- **Exercise goal**
The whole listing, from first line to last: copy it exactly.

- **Supplied material**
----

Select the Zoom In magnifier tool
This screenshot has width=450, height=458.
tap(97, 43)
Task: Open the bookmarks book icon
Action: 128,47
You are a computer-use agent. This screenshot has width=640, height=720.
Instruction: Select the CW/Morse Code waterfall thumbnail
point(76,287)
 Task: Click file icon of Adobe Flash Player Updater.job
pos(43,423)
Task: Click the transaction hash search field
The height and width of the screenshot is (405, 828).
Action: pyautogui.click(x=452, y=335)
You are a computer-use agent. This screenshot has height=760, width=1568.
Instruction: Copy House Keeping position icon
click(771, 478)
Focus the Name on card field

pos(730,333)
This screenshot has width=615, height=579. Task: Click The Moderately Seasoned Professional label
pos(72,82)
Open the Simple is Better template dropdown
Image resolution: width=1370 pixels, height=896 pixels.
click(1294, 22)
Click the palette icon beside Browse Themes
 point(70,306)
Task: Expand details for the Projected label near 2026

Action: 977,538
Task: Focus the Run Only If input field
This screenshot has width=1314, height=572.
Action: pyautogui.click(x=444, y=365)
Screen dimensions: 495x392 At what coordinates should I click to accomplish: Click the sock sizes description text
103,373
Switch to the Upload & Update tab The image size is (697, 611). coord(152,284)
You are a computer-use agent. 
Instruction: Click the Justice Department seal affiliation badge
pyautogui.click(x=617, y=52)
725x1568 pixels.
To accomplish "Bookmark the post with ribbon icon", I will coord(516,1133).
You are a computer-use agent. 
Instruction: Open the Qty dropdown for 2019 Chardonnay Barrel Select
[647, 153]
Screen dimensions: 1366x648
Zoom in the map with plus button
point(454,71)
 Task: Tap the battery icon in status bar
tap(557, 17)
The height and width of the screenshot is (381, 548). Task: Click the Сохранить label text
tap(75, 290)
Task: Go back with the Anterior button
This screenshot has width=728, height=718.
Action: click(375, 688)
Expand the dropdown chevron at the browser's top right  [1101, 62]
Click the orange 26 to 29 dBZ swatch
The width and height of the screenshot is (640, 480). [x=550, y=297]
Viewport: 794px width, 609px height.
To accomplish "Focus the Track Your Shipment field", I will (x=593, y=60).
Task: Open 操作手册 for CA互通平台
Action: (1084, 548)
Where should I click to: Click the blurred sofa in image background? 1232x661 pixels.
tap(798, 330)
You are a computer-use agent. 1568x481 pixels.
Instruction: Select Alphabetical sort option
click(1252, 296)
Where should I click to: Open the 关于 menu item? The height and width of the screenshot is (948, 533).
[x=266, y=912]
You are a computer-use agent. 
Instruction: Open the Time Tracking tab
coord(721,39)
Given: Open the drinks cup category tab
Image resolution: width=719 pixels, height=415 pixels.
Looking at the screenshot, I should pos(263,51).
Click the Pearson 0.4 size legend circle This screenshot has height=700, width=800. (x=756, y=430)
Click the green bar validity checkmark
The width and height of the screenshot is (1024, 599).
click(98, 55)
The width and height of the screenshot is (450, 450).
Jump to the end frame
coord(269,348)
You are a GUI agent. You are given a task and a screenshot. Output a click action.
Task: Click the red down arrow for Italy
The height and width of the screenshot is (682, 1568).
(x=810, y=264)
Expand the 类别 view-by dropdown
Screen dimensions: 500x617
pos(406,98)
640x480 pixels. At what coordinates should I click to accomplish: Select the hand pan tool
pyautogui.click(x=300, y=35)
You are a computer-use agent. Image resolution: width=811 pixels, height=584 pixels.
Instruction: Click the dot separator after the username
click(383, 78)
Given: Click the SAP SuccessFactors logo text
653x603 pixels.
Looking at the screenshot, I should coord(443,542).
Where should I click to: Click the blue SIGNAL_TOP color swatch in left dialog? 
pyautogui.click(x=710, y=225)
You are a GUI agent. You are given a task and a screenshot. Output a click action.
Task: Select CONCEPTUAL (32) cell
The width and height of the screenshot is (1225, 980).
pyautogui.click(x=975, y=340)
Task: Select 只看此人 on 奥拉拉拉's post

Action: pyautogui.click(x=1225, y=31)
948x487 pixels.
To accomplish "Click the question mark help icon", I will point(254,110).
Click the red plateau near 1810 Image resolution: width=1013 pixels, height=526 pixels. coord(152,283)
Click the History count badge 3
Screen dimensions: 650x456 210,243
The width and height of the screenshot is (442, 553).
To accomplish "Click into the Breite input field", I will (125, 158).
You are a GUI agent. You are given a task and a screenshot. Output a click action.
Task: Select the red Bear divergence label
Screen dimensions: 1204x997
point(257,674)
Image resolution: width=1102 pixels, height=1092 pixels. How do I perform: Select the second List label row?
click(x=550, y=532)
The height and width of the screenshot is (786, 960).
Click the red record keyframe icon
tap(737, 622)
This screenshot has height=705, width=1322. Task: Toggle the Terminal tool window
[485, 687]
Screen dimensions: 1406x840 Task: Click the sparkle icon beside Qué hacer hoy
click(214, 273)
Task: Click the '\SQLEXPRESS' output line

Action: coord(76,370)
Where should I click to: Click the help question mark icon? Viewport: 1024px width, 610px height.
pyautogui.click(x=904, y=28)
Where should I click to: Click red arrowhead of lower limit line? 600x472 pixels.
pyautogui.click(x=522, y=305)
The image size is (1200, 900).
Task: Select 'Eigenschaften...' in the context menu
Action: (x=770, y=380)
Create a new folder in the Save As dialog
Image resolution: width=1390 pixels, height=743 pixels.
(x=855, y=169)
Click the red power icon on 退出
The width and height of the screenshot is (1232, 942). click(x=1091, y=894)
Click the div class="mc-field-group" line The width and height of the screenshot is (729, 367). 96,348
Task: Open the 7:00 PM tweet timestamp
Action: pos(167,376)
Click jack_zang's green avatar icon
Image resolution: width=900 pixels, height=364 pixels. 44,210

----

- **Written reply**
Select the Zoom In magnifier tool
This screenshot has width=450, height=458.
tap(97, 43)
Task: Open the bookmarks book icon
Action: 128,47
You are a computer-use agent. This screenshot has width=640, height=720.
Instruction: Select the CW/Morse Code waterfall thumbnail
point(76,287)
 Task: Click file icon of Adobe Flash Player Updater.job
pos(43,423)
Task: Click the transaction hash search field
The height and width of the screenshot is (405, 828).
Action: pyautogui.click(x=452, y=335)
You are a computer-use agent. This screenshot has height=760, width=1568.
Instruction: Copy House Keeping position icon
click(771, 478)
Focus the Name on card field

pos(730,333)
This screenshot has width=615, height=579. Task: Click The Moderately Seasoned Professional label
pos(72,82)
Open the Simple is Better template dropdown
Image resolution: width=1370 pixels, height=896 pixels.
click(1294, 22)
Click the palette icon beside Browse Themes
 point(70,306)
Task: Expand details for the Projected label near 2026

Action: 977,538
Task: Focus the Run Only If input field
This screenshot has width=1314, height=572.
Action: pyautogui.click(x=444, y=365)
Screen dimensions: 495x392 At what coordinates should I click to accomplish: Click the sock sizes description text
103,373
Switch to the Upload & Update tab The image size is (697, 611). coord(152,284)
You are a computer-use agent. 
Instruction: Click the Justice Department seal affiliation badge
pyautogui.click(x=617, y=52)
725x1568 pixels.
To accomplish "Bookmark the post with ribbon icon", I will coord(516,1133).
You are a computer-use agent. 
Instruction: Open the Qty dropdown for 2019 Chardonnay Barrel Select
[647, 153]
Screen dimensions: 1366x648
Zoom in the map with plus button
point(454,71)
 Task: Tap the battery icon in status bar
tap(557, 17)
The height and width of the screenshot is (381, 548). Task: Click the Сохранить label text
tap(75, 290)
Task: Go back with the Anterior button
This screenshot has width=728, height=718.
Action: click(375, 688)
Expand the dropdown chevron at the browser's top right  [1101, 62]
Click the orange 26 to 29 dBZ swatch
The width and height of the screenshot is (640, 480). [x=550, y=297]
Viewport: 794px width, 609px height.
To accomplish "Focus the Track Your Shipment field", I will (x=593, y=60).
Task: Open 操作手册 for CA互通平台
Action: (1084, 548)
Where should I click to: Click the blurred sofa in image background? 1232x661 pixels.
tap(798, 330)
You are a computer-use agent. 1568x481 pixels.
Instruction: Select Alphabetical sort option
click(1252, 296)
Where should I click to: Open the 关于 menu item? The height and width of the screenshot is (948, 533).
[x=266, y=912]
You are a computer-use agent. 
Instruction: Open the Time Tracking tab
coord(721,39)
Given: Open the drinks cup category tab
Image resolution: width=719 pixels, height=415 pixels.
Looking at the screenshot, I should pos(263,51).
Click the Pearson 0.4 size legend circle This screenshot has height=700, width=800. (x=756, y=430)
Click the green bar validity checkmark
The width and height of the screenshot is (1024, 599).
click(98, 55)
The width and height of the screenshot is (450, 450).
Jump to the end frame
coord(269,348)
You are a GUI agent. You are given a task and a screenshot. Output a click action.
Task: Click the red down arrow for Italy
The height and width of the screenshot is (682, 1568).
(x=810, y=264)
Expand the 类别 view-by dropdown
Screen dimensions: 500x617
pos(406,98)
640x480 pixels. At what coordinates should I click to accomplish: Select the hand pan tool
pyautogui.click(x=300, y=35)
You are a computer-use agent. Image resolution: width=811 pixels, height=584 pixels.
Instruction: Click the dot separator after the username
click(383, 78)
Given: Click the SAP SuccessFactors logo text
653x603 pixels.
Looking at the screenshot, I should coord(443,542).
Where should I click to: Click the blue SIGNAL_TOP color swatch in left dialog? 
pyautogui.click(x=710, y=225)
You are a GUI agent. You are given a task and a screenshot. Output a click action.
Task: Select CONCEPTUAL (32) cell
The width and height of the screenshot is (1225, 980).
pyautogui.click(x=975, y=340)
Task: Select 只看此人 on 奥拉拉拉's post

Action: pyautogui.click(x=1225, y=31)
948x487 pixels.
To accomplish "Click the question mark help icon", I will point(254,110).
Click the red plateau near 1810 Image resolution: width=1013 pixels, height=526 pixels. coord(152,283)
Click the History count badge 3
Screen dimensions: 650x456 210,243
The width and height of the screenshot is (442, 553).
To accomplish "Click into the Breite input field", I will (125, 158).
You are a GUI agent. You are given a task and a screenshot. Output a click action.
Task: Select the red Bear divergence label
Screen dimensions: 1204x997
point(257,674)
Image resolution: width=1102 pixels, height=1092 pixels. How do I perform: Select the second List label row?
click(x=550, y=532)
The height and width of the screenshot is (786, 960).
Click the red record keyframe icon
tap(737, 622)
This screenshot has height=705, width=1322. Task: Toggle the Terminal tool window
[485, 687]
Screen dimensions: 1406x840 Task: Click the sparkle icon beside Qué hacer hoy
click(214, 273)
Task: Click the '\SQLEXPRESS' output line

Action: coord(76,370)
Where should I click to: Click the help question mark icon? Viewport: 1024px width, 610px height.
pyautogui.click(x=904, y=28)
Where should I click to: Click red arrowhead of lower limit line? 600x472 pixels.
pyautogui.click(x=522, y=305)
The image size is (1200, 900).
Task: Select 'Eigenschaften...' in the context menu
Action: (x=770, y=380)
Create a new folder in the Save As dialog
Image resolution: width=1390 pixels, height=743 pixels.
(x=855, y=169)
Click the red power icon on 退出
The width and height of the screenshot is (1232, 942). click(x=1091, y=894)
Click the div class="mc-field-group" line The width and height of the screenshot is (729, 367). 96,348
Task: Open the 7:00 PM tweet timestamp
Action: pos(167,376)
Click jack_zang's green avatar icon
Image resolution: width=900 pixels, height=364 pixels. 44,210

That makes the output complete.